*** Opening Records provided ***

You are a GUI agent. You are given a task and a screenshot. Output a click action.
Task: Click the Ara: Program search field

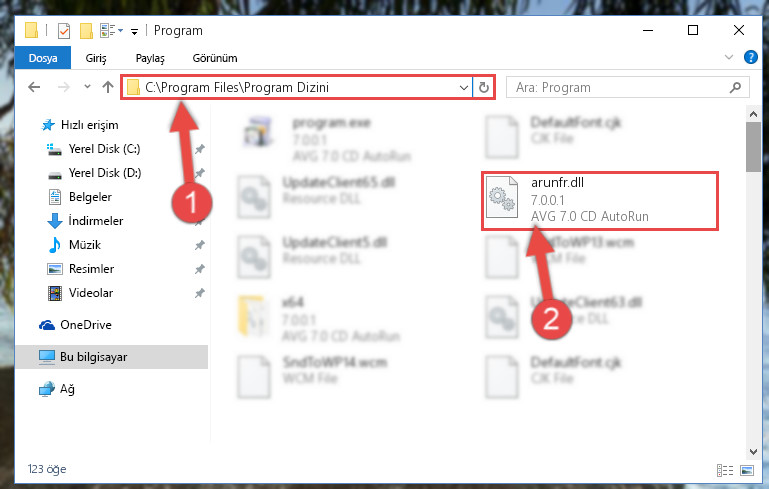(620, 87)
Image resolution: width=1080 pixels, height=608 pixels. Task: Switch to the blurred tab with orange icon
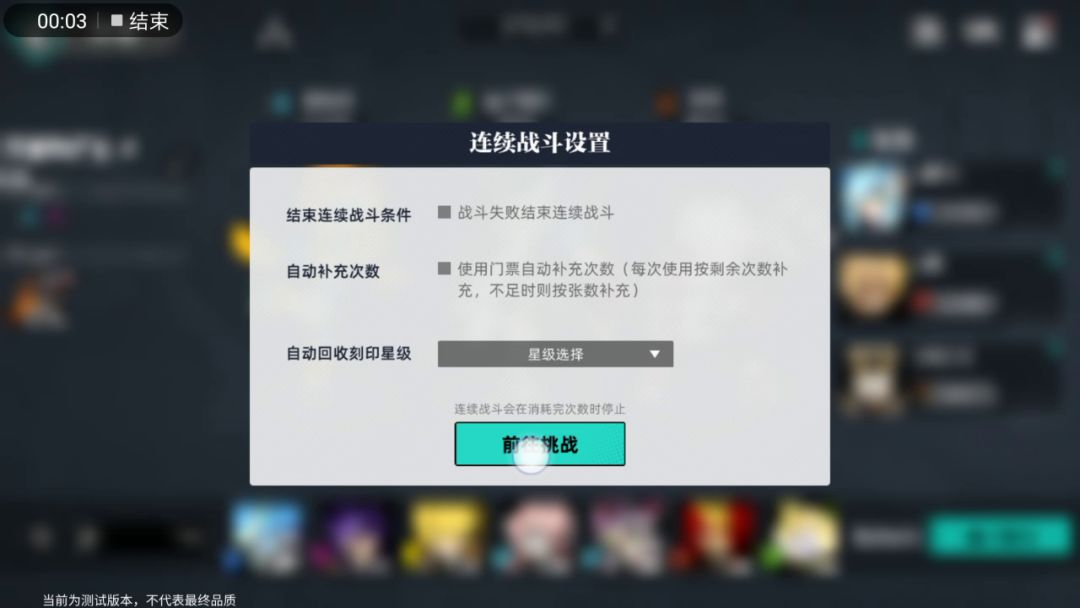pos(690,103)
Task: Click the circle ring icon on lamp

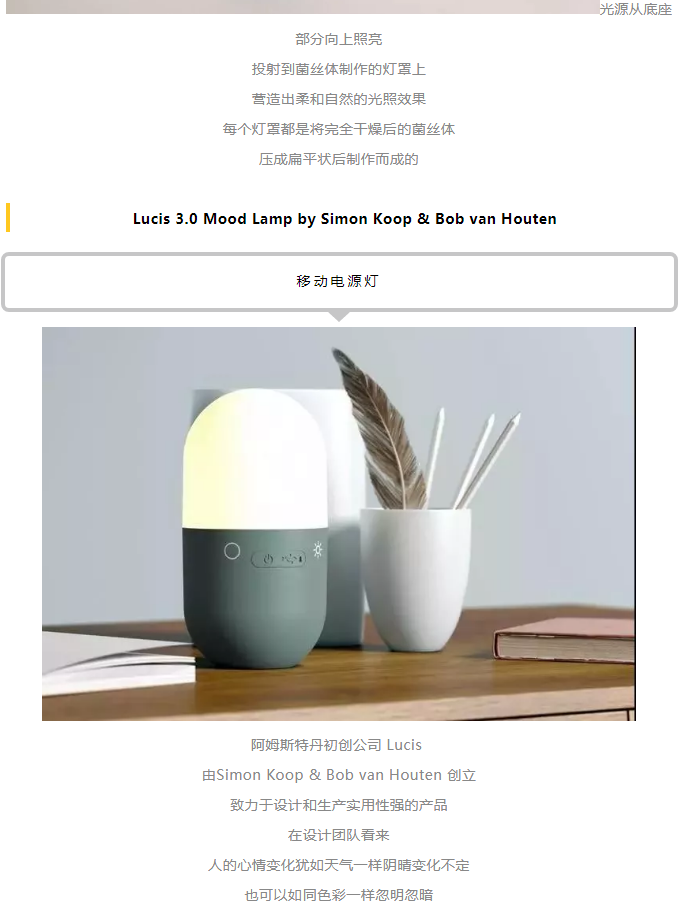Action: coord(232,551)
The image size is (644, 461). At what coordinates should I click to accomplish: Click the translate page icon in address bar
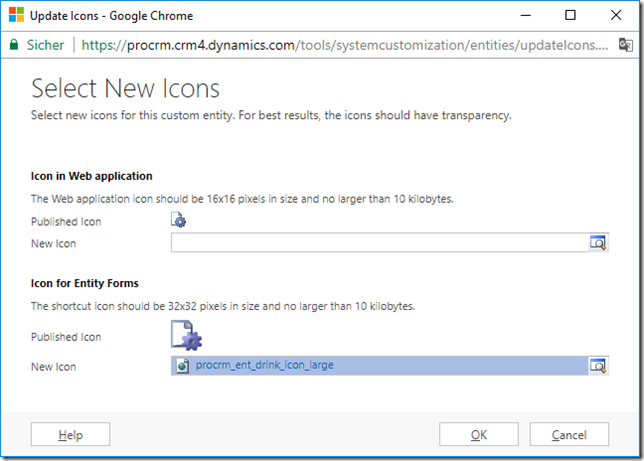point(625,45)
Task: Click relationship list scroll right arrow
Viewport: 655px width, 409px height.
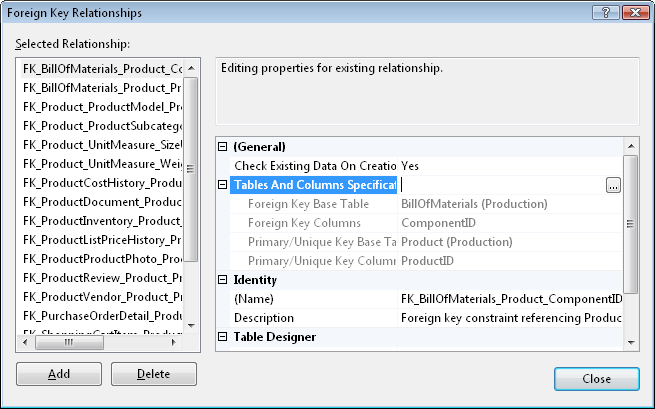Action: coord(174,342)
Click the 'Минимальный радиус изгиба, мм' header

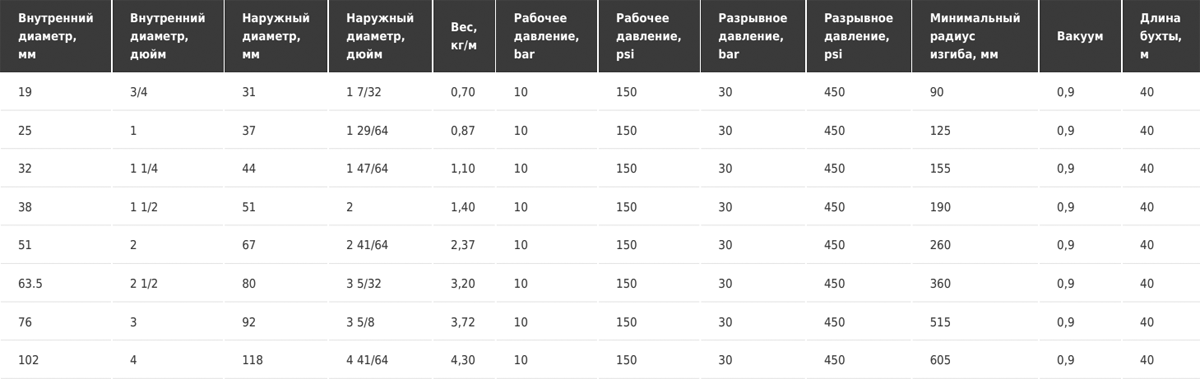[975, 36]
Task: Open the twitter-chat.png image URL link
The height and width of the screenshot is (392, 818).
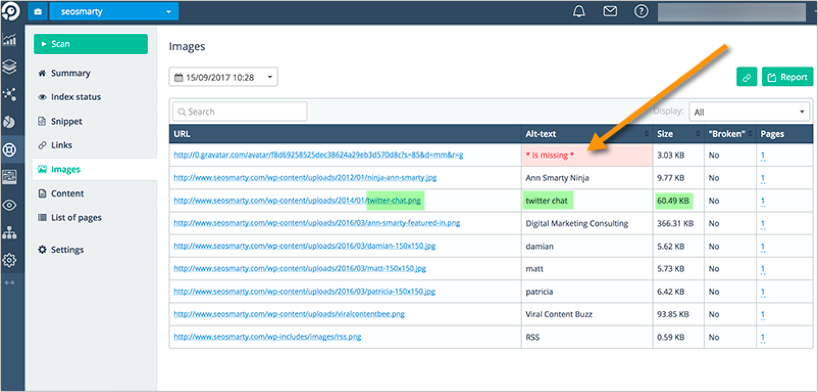Action: click(299, 200)
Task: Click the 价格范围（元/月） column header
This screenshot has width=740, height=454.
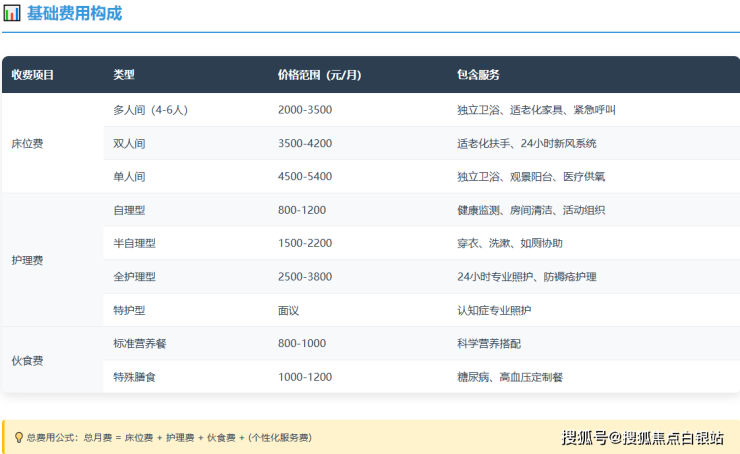Action: (x=319, y=75)
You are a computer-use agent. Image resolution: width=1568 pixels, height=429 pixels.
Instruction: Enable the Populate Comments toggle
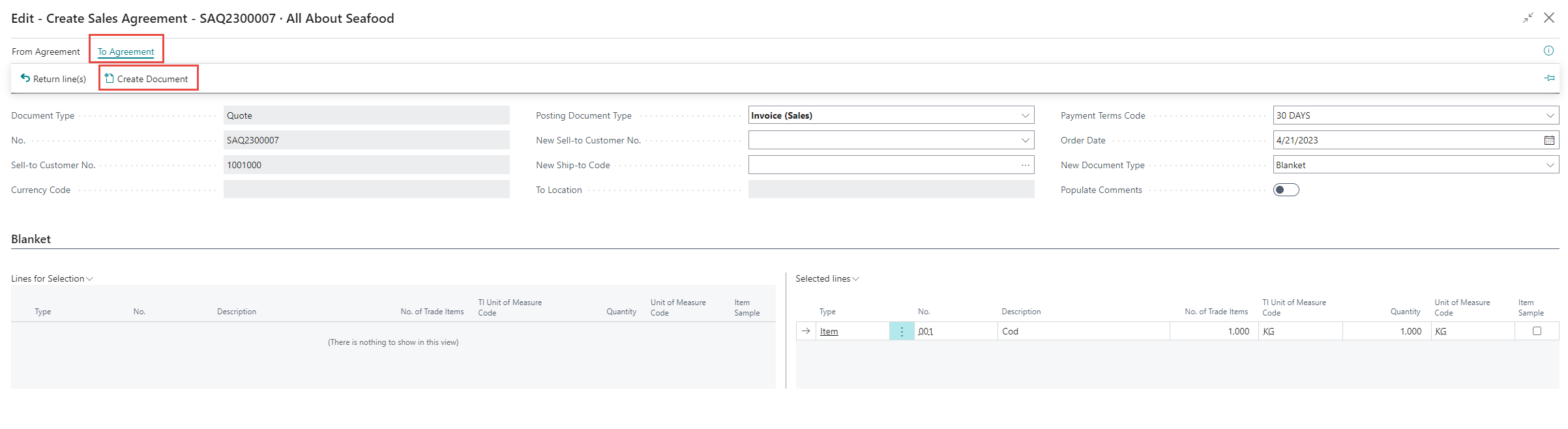pyautogui.click(x=1286, y=190)
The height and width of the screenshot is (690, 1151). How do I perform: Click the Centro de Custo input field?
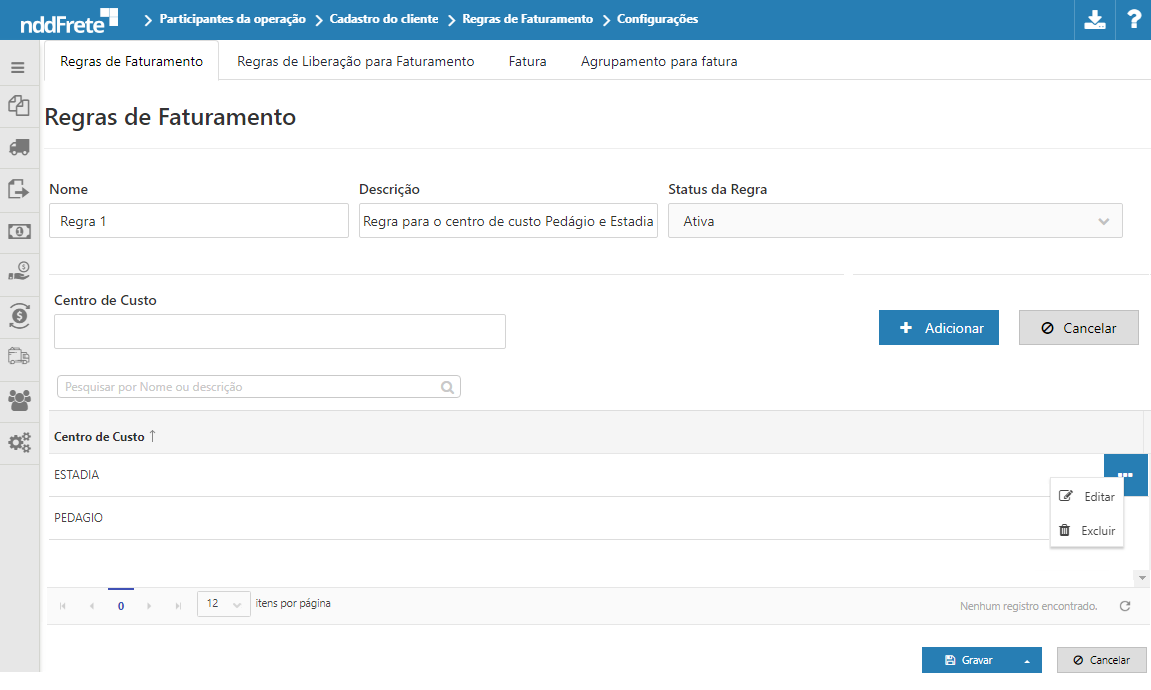pos(280,332)
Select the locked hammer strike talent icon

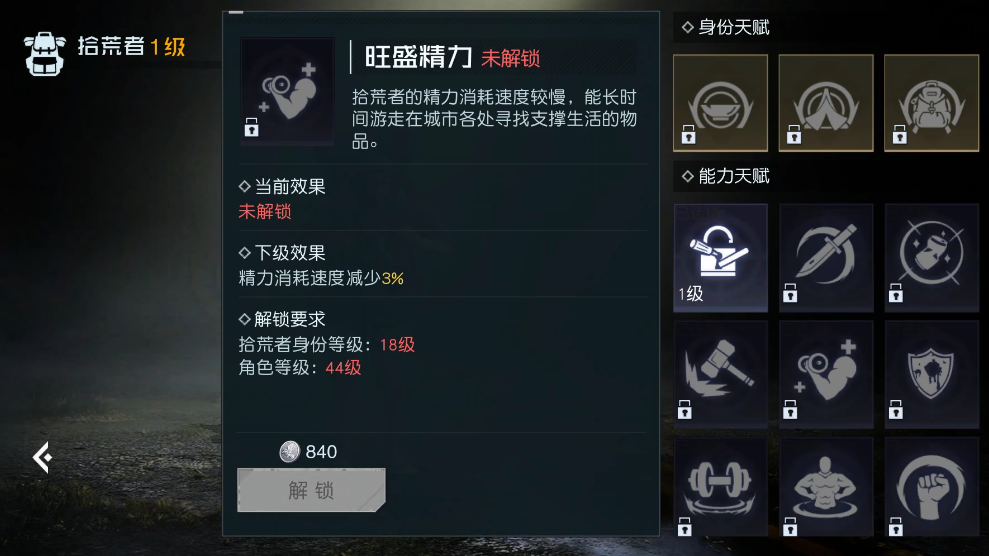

*** Closing Records provided ***

Task directions — The lines from the one that contains "This screenshot has width=740, height=454." through the end of the data, repeated exactly and with no pictures, make up the whole answer.

Task result —
This screenshot has width=740, height=454.
Action: (x=319, y=75)
You are a computer-use agent. Image resolution: width=1568 pixels, height=429 pixels.
Instruction: Enable the Populate Comments toggle
pyautogui.click(x=1286, y=190)
The height and width of the screenshot is (690, 1151). How do I perform: Click the Centro de Custo input field?
pos(280,332)
Select the locked hammer strike talent icon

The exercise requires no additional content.